A medium paced wobbler that transformed into an off spinner when he couldn’t be arsed to run up in later life will always earn great respect from any seasoned cricketer. But twin that with a batting style that looked like Babe Ruth crossed with a particularly violent lumberjack, and you have the stuff of legend.
Astonishingly, Lance Klusener began his first class career as a slippery fast bowler who batted at number 11. By 1996 he was in the South African one day side, and was drafted into the Test squad for the tour of India later that year. Having been boshed aroundCalcuttaon Test debut in the first innings, he then responded with a career best 8/64 in the second innings. He will never be remembered for his bowling or his Test match performances though.
In one day cricket Klusener was an absolute beast. His bowling may have drifted more and more into the Chris Harris category as his career wore on, but that mattered little. Over 171 internationals, “Zulu” averaged more than 40 with the bat at a strike rate of near-on 90 and less than 30 with the ball at an economy of 4.7. Of course, it was for the 1999 World Cup that he will be remembered. Firstly, for his utter disdain for anyone clutching a white ball in the latter stages of the innings.
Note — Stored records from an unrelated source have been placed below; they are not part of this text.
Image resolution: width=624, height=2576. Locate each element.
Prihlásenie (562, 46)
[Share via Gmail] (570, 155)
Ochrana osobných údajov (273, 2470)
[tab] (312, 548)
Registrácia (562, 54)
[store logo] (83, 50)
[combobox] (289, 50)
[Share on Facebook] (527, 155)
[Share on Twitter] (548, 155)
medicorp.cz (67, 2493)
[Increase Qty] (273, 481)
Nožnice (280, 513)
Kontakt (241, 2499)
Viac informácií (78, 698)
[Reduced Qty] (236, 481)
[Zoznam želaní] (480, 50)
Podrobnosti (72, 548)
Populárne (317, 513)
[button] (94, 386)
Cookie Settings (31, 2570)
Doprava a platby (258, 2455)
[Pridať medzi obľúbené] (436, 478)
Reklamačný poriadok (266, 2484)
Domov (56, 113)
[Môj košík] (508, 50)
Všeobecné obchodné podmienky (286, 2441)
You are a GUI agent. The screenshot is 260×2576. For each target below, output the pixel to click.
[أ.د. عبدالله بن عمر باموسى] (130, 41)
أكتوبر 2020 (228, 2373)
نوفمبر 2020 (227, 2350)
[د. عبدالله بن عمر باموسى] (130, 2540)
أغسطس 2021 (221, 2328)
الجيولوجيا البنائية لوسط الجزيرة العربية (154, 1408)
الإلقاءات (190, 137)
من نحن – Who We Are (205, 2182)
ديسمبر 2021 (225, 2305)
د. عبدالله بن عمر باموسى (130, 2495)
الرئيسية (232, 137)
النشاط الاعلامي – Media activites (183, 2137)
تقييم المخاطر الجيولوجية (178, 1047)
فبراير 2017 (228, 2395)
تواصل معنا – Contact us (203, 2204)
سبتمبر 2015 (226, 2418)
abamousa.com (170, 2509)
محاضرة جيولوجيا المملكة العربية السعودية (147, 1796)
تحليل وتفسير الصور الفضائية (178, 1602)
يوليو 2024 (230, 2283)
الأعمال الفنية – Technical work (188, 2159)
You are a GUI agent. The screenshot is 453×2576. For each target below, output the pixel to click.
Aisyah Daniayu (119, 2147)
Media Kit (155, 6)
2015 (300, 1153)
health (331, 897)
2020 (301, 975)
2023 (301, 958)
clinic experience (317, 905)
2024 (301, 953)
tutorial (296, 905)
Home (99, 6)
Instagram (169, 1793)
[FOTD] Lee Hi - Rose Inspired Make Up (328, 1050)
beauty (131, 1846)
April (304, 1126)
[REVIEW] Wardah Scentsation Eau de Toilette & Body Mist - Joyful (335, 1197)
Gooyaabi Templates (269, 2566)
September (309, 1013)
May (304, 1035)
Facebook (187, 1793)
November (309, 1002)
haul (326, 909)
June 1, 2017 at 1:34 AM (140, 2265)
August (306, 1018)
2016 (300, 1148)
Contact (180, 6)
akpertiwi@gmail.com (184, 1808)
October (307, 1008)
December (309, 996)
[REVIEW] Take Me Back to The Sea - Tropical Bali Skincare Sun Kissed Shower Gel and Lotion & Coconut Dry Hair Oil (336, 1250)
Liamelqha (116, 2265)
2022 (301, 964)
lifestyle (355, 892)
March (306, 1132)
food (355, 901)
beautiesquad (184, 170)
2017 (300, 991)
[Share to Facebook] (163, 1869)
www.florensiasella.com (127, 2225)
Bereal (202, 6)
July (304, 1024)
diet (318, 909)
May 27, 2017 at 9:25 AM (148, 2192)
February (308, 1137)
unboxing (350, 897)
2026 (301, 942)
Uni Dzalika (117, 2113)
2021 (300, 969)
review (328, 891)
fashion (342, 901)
Averaging a scarcely credible 134 at considerably better than a run a ball, he also found time to chip in with 14 wickets at 20.
He even managed to save his best for the Australians, slamming a violent 36 off of 21 balls in the super 6′s. He wouldn’t have had to play them again had Herschelle Gibbs not thrown the ball on the floor to reprieve Steve Waugh later in the game, but in the resultant semi final he was even better. Already on 23 from 12 balls, he was left to score 9 off of the last over with only Allan Donald for company, and promptly slapped two fours off of the first two balls. Of course, what came next was to become the second reason the 1999 World Cup is synonymous with Lance Klusener….
His career coughed and spluttered from then on, but the legend had been made. T20 came just too late for him, which in itself is a tragedy. But for one tournament at least, there was no more thrilling or destructive sight than Lance Klusener in full flow.